PROBLEM DETAILS |
Repeat the lines below word for word, from the line that contains "The height and width of the screenshot is (720, 1280)." through the line that contains "coordinates (855, 839).", both included.

[Entries from a data source]
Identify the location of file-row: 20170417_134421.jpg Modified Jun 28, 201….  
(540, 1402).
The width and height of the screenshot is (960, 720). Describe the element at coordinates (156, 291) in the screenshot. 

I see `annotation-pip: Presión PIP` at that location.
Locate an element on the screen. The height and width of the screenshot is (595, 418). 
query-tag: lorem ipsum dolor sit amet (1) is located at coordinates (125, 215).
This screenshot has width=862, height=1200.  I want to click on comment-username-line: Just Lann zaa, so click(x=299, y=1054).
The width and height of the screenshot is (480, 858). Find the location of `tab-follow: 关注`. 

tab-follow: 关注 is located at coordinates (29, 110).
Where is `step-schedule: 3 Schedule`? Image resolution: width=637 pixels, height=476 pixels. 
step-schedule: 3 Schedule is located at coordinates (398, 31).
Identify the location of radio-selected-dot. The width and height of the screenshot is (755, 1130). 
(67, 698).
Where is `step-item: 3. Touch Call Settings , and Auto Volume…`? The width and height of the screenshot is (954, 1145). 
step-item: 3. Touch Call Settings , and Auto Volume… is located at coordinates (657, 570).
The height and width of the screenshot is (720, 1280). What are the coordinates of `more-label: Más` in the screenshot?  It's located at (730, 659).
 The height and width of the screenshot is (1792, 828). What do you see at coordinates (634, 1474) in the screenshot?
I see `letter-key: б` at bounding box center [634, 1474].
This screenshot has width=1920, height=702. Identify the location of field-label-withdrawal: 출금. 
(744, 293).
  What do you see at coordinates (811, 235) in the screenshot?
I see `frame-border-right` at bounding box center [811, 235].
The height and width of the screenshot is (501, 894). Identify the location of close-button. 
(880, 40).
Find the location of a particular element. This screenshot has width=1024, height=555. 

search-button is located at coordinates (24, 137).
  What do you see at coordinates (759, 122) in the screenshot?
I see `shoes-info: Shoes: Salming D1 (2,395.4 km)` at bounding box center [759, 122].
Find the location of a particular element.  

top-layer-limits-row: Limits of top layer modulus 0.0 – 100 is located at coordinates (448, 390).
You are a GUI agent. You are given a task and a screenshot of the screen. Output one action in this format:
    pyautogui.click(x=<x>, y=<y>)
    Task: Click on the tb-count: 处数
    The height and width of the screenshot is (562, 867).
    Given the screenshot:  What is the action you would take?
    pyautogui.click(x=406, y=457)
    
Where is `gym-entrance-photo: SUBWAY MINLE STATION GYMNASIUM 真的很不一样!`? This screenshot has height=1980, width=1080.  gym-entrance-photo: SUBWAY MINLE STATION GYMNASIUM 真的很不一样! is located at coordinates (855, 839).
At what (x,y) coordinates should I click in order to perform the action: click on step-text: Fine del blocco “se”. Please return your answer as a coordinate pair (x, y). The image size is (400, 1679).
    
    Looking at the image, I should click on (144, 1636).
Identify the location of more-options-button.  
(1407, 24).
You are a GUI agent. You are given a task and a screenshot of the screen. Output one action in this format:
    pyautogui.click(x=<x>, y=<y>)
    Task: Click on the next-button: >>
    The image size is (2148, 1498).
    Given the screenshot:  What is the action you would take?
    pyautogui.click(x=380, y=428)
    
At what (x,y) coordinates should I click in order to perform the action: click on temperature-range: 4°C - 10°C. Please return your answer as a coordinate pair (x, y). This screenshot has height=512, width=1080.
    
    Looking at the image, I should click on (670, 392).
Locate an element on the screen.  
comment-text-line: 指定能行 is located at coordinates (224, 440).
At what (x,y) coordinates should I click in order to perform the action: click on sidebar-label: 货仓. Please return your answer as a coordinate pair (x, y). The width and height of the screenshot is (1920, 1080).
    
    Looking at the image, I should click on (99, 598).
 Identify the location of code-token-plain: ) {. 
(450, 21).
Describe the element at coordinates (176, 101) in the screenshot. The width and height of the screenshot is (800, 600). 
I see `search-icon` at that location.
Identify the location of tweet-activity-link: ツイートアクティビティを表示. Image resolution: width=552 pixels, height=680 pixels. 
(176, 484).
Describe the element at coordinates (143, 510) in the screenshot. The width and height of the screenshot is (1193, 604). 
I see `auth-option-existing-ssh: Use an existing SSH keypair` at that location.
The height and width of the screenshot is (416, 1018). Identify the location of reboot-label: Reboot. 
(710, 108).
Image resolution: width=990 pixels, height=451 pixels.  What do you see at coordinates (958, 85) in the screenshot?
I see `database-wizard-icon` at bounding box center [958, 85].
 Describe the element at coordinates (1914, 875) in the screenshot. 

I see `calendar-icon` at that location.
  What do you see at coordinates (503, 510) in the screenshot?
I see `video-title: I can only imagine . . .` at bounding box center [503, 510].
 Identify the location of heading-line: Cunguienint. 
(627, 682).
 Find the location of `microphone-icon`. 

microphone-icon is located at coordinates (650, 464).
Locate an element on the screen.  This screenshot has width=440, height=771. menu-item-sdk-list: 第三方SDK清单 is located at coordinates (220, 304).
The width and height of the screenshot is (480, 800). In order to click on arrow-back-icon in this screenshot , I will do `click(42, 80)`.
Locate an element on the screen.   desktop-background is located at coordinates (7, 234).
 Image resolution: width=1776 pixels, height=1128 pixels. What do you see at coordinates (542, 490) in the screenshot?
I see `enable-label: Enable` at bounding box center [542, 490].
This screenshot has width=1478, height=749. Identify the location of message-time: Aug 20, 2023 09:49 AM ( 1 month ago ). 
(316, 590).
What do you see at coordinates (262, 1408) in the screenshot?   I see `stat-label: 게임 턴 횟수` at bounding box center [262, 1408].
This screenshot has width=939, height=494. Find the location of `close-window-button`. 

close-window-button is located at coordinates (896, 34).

WRITTEN ANSWER |
The height and width of the screenshot is (720, 1280). What are the coordinates of `more-label: Más` in the screenshot?  It's located at (730, 659).
 The height and width of the screenshot is (1792, 828). What do you see at coordinates (634, 1474) in the screenshot?
I see `letter-key: б` at bounding box center [634, 1474].
This screenshot has width=1920, height=702. Identify the location of field-label-withdrawal: 출금. 
(744, 293).
  What do you see at coordinates (811, 235) in the screenshot?
I see `frame-border-right` at bounding box center [811, 235].
The height and width of the screenshot is (501, 894). Identify the location of close-button. 
(880, 40).
Find the location of a particular element. This screenshot has width=1024, height=555. 

search-button is located at coordinates (24, 137).
  What do you see at coordinates (759, 122) in the screenshot?
I see `shoes-info: Shoes: Salming D1 (2,395.4 km)` at bounding box center [759, 122].
Find the location of a particular element.  

top-layer-limits-row: Limits of top layer modulus 0.0 – 100 is located at coordinates (448, 390).
You are a GUI agent. You are given a task and a screenshot of the screen. Output one action in this format:
    pyautogui.click(x=<x>, y=<y>)
    Task: Click on the tb-count: 处数
    The height and width of the screenshot is (562, 867).
    Given the screenshot:  What is the action you would take?
    pyautogui.click(x=406, y=457)
    
Where is `gym-entrance-photo: SUBWAY MINLE STATION GYMNASIUM 真的很不一样!`? This screenshot has height=1980, width=1080.  gym-entrance-photo: SUBWAY MINLE STATION GYMNASIUM 真的很不一样! is located at coordinates (855, 839).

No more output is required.